Counselling or coaching, what’s the difference? It’s a question that I’m asked often as a professionally certified coach.
I am delighted to share a guest post on the topic by my coaching colleague Susan Cranston, PCC. Thanks, Susan!
As a result, whether a person is facing an existing mental health issue or not, any number of pandemic-related ripple effect factors have expanded the need to seek out professional help.
What that professional help looks like is the topic of this post.
Help can come in many forms, but the two professions that are most often confused and come into question relate to counselling (therapy) and coaching.
What is the difference?
According to Counseling Today, a publication of the American Counselling Association, “the relationship between professional counsellors and life coaches is sometimes akin to that of stepsiblings. They are loosely connected because they share the same family name — “helping professional” (Paterson, 2008).
Yes, counsellors and coaches are in the helping profession, but there are distinct differences between them. Let’s start by exploring their respective definitions.
As per the International Coaching Federation (ICF), coaching is defined as “partnering with clients in a thought-provoking and creative process that inspires them to maximize their personal and professional potential” (Hullinger & DiGirolamo, 2018).
Suggested reading: Coach credentialing and how to get your ACC with the ICF.
Whereas the American Psychological Association (APA) defines psychotherapy as “the informed and intentional application of clinical methods and interpersonal stances derived from established psychological principles for the purpose of assisting people to modify their behaviours, cognitions, emotions, and/or other personal characteristics in directions that the participants deem desirable.”
To bring in a Canadian perspective, “Counselling psychology is a broad specialization within professional psychology concerned with using psychological principles to enhance and promote the positive growth, well-being, and mental health of individuals, families, groups, and the broader community” (Canadian Psychological Association, 2009).

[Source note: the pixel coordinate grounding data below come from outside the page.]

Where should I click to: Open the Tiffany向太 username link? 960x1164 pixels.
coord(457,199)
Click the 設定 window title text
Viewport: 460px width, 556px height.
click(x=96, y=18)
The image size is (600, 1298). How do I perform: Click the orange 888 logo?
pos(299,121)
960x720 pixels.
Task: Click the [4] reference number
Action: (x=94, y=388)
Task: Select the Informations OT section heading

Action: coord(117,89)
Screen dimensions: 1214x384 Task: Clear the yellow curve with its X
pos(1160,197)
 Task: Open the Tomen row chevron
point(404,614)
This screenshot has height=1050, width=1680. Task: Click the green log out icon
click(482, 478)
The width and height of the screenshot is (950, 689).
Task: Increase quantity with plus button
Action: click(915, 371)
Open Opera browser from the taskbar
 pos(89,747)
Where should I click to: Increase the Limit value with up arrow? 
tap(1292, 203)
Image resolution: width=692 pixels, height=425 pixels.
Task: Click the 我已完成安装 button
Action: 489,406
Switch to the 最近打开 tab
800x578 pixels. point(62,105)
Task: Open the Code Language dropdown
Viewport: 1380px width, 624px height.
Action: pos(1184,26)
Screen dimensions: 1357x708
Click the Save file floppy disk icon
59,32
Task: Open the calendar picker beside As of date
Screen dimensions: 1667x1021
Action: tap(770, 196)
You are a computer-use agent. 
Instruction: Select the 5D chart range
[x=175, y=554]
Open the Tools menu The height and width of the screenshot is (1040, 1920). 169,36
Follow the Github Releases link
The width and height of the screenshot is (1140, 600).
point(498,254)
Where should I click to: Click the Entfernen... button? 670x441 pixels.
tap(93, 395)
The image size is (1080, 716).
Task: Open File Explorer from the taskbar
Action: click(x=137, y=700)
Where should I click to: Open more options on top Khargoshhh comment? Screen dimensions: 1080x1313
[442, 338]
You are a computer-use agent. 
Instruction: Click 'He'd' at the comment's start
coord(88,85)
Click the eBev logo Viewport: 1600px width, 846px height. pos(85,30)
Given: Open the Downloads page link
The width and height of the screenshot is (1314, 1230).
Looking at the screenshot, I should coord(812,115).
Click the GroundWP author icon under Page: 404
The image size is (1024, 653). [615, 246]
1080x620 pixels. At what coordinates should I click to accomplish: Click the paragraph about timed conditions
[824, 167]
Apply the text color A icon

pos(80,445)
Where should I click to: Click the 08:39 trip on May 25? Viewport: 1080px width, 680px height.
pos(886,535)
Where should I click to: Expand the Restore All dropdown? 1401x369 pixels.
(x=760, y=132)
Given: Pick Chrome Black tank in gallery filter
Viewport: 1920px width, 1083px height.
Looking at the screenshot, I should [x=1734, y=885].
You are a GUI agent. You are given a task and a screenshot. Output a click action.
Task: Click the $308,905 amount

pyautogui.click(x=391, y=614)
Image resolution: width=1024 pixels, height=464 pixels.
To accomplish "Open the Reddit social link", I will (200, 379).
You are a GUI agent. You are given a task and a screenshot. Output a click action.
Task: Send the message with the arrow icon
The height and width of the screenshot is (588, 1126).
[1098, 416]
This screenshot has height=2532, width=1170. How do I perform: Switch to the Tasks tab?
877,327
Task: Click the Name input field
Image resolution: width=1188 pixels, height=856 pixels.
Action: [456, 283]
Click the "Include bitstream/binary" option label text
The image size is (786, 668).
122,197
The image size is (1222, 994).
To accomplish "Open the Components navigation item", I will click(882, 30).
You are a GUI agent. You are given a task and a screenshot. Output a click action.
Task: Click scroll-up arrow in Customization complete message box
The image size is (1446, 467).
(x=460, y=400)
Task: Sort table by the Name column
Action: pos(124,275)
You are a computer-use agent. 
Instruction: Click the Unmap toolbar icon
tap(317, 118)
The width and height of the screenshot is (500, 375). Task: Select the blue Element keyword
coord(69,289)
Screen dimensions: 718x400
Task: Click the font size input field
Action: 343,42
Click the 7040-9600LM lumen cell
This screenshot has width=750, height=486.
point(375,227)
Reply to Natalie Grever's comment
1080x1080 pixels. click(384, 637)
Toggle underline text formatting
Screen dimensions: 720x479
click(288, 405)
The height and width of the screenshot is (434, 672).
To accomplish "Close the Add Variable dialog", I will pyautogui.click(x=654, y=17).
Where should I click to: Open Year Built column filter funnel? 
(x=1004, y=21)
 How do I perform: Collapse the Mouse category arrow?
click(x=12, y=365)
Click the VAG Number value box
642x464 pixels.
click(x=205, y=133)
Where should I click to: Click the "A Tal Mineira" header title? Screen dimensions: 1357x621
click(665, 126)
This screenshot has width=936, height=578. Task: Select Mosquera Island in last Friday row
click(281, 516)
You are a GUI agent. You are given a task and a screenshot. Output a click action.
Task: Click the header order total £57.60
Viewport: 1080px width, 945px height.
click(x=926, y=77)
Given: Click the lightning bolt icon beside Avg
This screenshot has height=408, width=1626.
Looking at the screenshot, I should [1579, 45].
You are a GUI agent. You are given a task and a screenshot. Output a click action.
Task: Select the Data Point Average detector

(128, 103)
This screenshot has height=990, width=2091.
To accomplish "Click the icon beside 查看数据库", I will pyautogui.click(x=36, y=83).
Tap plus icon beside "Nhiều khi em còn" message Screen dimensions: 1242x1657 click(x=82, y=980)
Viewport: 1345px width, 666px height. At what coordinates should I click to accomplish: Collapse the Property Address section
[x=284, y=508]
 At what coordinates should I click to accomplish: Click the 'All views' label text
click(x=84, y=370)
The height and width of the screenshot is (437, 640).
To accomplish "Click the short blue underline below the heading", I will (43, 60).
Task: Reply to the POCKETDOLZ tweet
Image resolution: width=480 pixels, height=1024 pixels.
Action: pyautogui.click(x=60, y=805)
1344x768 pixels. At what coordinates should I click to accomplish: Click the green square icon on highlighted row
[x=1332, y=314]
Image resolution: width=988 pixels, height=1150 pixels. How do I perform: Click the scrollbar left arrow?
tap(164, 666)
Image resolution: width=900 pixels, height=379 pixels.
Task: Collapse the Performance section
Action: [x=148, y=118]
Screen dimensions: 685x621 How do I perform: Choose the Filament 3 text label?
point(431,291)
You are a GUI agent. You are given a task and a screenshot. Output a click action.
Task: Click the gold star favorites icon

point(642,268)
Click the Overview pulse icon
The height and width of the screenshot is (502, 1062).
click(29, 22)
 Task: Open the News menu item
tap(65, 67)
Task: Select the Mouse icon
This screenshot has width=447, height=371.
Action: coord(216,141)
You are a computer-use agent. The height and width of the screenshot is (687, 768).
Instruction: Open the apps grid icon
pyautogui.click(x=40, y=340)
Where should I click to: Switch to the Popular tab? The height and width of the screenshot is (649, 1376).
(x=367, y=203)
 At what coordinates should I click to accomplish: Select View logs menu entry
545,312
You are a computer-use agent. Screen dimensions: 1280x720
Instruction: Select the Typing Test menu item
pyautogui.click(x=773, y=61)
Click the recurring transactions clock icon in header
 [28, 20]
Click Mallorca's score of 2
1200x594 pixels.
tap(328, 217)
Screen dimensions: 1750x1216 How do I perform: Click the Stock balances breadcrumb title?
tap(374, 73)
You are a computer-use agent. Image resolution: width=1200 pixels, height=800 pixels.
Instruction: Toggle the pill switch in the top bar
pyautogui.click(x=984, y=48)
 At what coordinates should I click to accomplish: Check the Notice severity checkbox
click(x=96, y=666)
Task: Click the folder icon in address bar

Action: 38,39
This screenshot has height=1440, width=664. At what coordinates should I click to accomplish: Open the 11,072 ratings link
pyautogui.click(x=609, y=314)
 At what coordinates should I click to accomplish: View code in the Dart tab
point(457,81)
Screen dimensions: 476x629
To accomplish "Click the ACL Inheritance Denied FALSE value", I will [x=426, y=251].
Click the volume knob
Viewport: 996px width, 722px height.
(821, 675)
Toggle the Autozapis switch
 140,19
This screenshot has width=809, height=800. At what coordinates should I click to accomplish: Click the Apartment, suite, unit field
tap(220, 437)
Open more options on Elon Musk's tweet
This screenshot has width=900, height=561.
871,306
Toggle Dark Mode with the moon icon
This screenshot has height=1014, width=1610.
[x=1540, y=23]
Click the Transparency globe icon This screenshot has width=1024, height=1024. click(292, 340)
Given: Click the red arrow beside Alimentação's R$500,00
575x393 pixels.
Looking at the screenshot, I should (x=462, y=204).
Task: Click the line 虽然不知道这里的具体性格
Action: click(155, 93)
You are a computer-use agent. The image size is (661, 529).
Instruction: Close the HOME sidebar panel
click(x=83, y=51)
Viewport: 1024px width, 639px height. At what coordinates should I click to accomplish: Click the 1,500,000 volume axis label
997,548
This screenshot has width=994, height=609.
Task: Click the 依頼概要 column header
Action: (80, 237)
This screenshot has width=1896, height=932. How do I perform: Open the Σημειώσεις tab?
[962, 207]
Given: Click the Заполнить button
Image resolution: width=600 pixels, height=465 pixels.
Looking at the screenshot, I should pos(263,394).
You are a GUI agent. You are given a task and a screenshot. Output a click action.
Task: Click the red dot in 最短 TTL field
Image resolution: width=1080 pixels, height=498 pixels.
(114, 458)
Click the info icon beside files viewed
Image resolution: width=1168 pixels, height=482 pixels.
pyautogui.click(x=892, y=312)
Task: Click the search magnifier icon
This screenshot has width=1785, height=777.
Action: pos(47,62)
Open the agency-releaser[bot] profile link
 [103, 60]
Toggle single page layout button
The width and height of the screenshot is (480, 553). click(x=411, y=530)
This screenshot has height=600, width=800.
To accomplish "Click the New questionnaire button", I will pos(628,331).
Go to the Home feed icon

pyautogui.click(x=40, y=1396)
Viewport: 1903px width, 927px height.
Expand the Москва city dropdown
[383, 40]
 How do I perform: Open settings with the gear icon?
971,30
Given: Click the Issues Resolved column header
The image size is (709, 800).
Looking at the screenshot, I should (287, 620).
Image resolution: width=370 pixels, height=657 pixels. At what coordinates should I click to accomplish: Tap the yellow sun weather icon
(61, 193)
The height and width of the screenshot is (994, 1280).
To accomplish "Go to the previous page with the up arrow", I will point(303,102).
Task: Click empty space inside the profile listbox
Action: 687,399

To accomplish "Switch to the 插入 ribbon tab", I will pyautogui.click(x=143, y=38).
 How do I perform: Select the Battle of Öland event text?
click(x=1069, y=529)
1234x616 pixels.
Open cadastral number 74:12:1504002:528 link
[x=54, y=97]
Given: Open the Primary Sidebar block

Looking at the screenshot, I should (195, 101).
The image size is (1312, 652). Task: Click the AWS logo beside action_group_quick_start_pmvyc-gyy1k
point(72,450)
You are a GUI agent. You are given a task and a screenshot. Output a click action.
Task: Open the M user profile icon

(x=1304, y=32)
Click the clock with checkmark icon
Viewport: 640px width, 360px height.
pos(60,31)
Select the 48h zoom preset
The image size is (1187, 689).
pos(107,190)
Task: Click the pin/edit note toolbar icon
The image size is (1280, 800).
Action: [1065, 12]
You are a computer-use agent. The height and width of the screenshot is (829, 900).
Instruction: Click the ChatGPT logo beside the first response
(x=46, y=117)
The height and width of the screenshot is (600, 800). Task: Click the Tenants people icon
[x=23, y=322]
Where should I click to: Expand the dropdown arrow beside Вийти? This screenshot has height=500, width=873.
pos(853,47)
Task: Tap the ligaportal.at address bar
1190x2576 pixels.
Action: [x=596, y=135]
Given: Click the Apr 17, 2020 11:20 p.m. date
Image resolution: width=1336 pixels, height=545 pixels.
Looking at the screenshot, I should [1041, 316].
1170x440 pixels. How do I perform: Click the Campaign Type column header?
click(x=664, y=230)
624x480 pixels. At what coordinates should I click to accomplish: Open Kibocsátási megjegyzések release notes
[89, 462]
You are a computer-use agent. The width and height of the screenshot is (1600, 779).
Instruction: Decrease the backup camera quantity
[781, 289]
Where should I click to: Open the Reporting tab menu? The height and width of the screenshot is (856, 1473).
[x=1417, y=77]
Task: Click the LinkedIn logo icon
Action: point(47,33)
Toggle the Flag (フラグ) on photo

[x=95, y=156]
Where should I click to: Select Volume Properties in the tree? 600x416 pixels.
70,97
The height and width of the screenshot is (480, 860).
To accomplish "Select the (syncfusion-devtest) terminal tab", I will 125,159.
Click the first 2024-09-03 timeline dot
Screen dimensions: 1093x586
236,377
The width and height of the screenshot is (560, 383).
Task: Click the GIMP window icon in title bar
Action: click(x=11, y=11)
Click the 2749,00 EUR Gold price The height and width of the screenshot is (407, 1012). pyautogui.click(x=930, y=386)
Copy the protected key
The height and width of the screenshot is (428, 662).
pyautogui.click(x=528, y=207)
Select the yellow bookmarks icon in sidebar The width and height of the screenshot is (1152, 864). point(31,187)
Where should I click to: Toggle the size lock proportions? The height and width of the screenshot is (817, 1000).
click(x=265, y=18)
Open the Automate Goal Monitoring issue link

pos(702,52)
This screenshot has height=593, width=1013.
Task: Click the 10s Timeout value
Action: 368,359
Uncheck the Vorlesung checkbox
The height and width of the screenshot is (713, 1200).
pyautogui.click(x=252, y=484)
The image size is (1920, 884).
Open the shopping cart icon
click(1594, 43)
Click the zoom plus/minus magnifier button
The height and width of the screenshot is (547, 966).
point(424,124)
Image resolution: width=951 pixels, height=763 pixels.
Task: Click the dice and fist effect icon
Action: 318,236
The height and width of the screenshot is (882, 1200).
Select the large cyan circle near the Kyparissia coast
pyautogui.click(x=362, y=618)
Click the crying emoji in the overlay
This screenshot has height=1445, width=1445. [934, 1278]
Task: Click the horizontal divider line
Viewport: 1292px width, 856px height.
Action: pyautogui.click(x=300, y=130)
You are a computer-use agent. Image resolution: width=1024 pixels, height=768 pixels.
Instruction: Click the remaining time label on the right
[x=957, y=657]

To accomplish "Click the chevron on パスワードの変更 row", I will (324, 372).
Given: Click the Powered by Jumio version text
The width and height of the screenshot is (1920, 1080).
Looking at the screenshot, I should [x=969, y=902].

What do these definitions mean?
What these definitions highlight is that counselling treats the whole person who has a need for help that goes beyond working with a client dealing with a personal or work obstacle or the ability to offer goal-related accountability support.
Counsellors can provide coaching services without the requirement of additional training with one giant caveat. They ethically need to separate coaching from counselling and they are bound by their counselling license, which trumps any work they do in a coaching capacity. Basically, registered counsellors and therapists are obligated to follow the ethics and laws of their profession.
For coaches, there are some variances. Even with the rigour involved in becoming an ICF accredited coach, the coaching profession remains unregulated. A comprehensive code of ethics is set out by the ICF to which accredited coaches are required to comply. For example, this code is in place to define a coach’s ethical responsibility in situations when a client raises issues that expand beyond their coach’s level of expertise.
Referring a coaching client to therapy
When a coach meets with a prospective client, they should clearly communicate their scope of services and indicate that coaching is not therapy and that they assume their client is resourceful, capable, and completely functional.
If a coach notices signs of loss in their client’s mental health, they are responsible to inform the client and offer resources that can provide the right support.
Compromised daily functioning
The criteria for a referral varies, but a common guidepost is the client’s level of impairment. Specifically, if they share that their mental health status is impacting their ability to perform the functions of their normal daily living, it is a clear sign that a referral is warranted.
Adding to the complexity of when to make a referral, a coach may experience doubts especially when they are not making progress with a client. Again, if a coach believes that there might be underlying psychological issues that are preventing the client from moving forward, it may be time to consider a referral.
List of Referrals
It is helpful to have a list of professional referrals handy. This could include the contact information for the following (not an inclusive list): counsellors, addiction support, financial aid, employee assistance programs, and suicide prevention.
Counsellors are trained and licensed to help clients with mental health issues, diagnoses, and treatment. In addition, they can help with client-centred support based on the training of Carl Rogers.
This is where the waters are truly muddied between counselling and coaching as many coaches are trained in similar psychological theories such as: providing clients with unconditional positive regard, clarifying clients’ obstacles and goals, and facilitating supportive ways for clients to navigate their path forward.
To whom should you turn?
If you were training to run a marathon, would you seek help from a running coach or a medical doctor? If you had a repetitive strain injury or some other running-related injury, you likely would turn to a sports medicine doctor for treatment while still working with your running coach.
Choosing the right professional depends on the client’s needs at the time.
A counsellor or therapist would be akin to the sports medicine doctor to help the runner heal so that they will be better equipped to get back on track with the training program the coach has helped the runner put in place.
Both have unique skills that can help a client on their path forward.
For coaches, knowing when to make a referral so their client is getting the right support at the right time by the right professional, is key.